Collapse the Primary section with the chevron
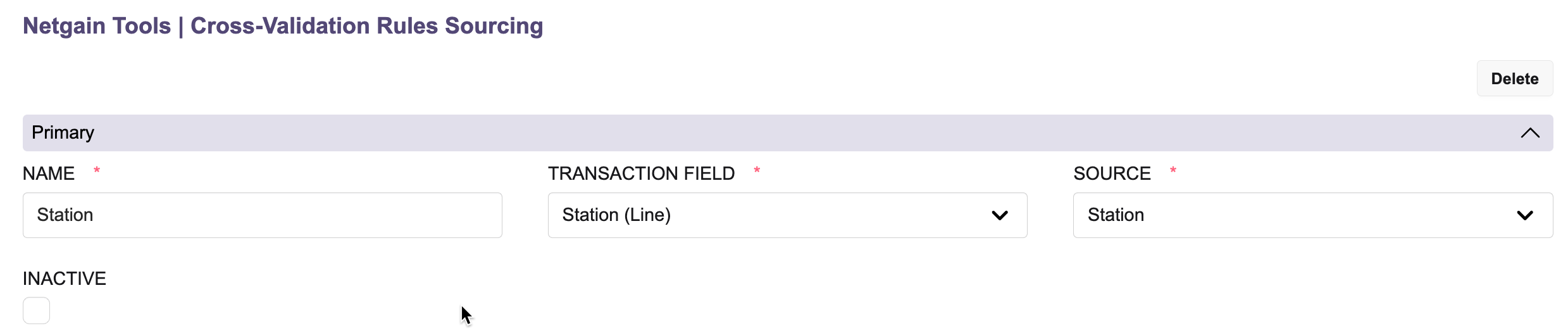Viewport: 1568px width, 333px height. pyautogui.click(x=1530, y=133)
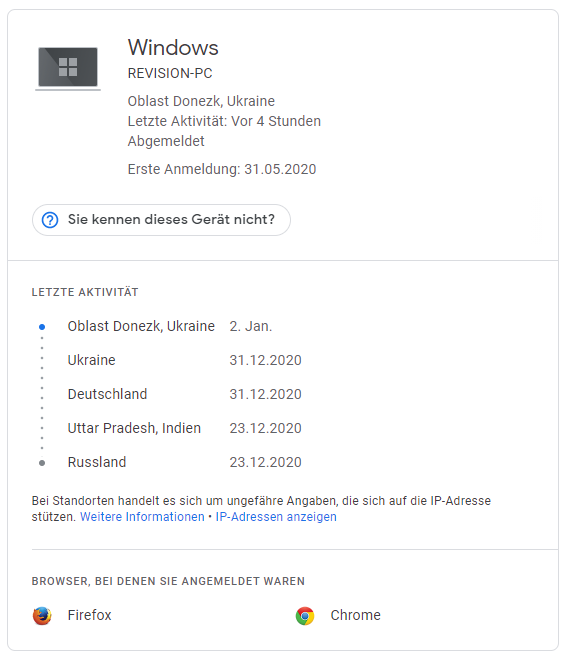Select the Deutschland activity entry
The height and width of the screenshot is (663, 572).
pyautogui.click(x=185, y=394)
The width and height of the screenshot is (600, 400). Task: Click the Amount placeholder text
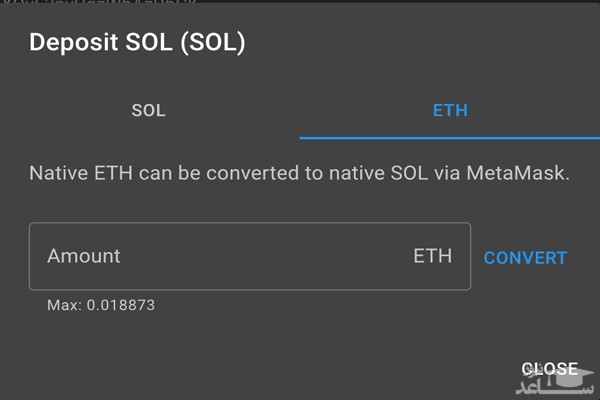[84, 256]
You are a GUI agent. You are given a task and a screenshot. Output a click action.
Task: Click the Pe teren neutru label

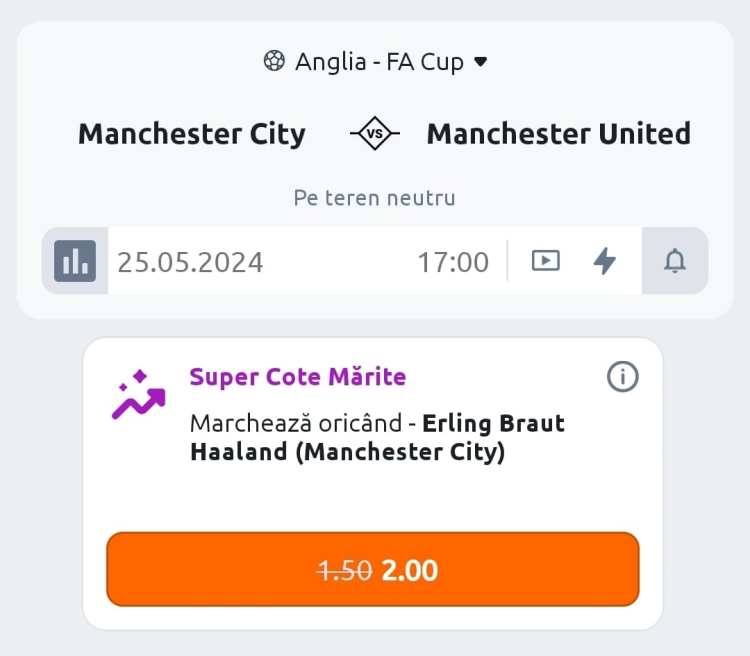(x=375, y=198)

* About this task
Repeat the data word for word. Images are not part of the copy.

* Output of the task
Collapse the Primary section with the chevron
Viewport: 1568px width, 333px height. pyautogui.click(x=1530, y=133)
Select the Deutschland activity entry
The height and width of the screenshot is (663, 572).
pyautogui.click(x=185, y=394)
The width and height of the screenshot is (600, 400). Task: Click the Amount placeholder text
[84, 256]
You are a GUI agent. You are given a task and a screenshot. Output a click action.
Task: Click the Pe teren neutru label

(x=375, y=198)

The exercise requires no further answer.